--- start Material supplied ---

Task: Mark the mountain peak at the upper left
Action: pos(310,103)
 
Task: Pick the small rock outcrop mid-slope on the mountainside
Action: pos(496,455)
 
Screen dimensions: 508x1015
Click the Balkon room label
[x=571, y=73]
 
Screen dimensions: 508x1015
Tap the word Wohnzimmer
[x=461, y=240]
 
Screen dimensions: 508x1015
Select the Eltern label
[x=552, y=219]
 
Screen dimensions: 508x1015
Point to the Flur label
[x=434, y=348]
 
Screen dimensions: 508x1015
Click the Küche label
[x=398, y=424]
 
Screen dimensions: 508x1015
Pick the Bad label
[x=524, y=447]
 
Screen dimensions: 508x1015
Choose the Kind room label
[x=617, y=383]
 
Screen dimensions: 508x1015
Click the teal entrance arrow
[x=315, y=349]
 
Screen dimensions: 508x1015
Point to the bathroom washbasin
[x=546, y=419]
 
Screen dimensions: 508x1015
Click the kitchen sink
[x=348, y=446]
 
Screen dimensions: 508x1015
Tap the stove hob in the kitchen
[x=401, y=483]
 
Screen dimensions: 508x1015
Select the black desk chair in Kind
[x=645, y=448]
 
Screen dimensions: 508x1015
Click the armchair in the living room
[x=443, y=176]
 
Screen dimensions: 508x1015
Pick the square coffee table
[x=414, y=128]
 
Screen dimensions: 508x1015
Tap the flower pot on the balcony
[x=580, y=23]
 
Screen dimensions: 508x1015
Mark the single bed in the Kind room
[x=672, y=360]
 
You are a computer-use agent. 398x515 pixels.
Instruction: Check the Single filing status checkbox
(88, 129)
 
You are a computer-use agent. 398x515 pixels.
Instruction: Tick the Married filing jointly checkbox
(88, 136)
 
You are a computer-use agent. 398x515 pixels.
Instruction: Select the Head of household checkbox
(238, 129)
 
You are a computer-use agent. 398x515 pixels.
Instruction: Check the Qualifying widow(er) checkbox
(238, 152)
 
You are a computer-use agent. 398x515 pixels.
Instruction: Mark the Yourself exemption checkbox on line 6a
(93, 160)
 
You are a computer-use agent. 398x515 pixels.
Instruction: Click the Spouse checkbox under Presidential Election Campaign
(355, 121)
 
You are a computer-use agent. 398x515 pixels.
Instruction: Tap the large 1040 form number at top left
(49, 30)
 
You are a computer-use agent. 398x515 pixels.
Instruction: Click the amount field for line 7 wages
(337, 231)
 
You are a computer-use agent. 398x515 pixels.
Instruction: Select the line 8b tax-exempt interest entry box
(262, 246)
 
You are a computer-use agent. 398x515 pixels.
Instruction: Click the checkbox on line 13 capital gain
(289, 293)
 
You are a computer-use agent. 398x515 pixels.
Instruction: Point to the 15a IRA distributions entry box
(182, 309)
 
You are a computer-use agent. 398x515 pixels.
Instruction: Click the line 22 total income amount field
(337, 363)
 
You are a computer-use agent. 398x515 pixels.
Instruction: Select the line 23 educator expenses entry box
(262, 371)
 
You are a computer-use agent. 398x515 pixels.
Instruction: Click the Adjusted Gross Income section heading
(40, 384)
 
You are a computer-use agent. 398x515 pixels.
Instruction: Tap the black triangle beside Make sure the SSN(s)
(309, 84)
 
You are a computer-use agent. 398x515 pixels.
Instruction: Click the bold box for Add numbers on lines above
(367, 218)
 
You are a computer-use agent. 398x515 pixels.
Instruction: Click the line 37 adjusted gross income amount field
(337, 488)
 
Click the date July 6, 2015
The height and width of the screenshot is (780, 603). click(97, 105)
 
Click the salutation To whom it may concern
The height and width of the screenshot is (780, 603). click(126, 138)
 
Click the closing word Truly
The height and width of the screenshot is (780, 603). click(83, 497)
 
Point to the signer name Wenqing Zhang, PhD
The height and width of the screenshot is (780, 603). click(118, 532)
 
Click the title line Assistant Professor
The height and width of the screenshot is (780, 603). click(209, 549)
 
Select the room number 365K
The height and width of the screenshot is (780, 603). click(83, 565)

--- end Material supplied ---

→ **Aim of the task**
Please gather every line of the data above that includes the word "checkbox" and copy those lines out unchanged.

→ **Result for this task**
Instruction: Check the Single filing status checkbox
Instruction: Tick the Married filing jointly checkbox
Instruction: Select the Head of household checkbox
Instruction: Check the Qualifying widow(er) checkbox
Instruction: Mark the Yourself exemption checkbox on line 6a
Instruction: Click the Spouse checkbox under Presidential Election Campaign
Instruction: Click the checkbox on line 13 capital gain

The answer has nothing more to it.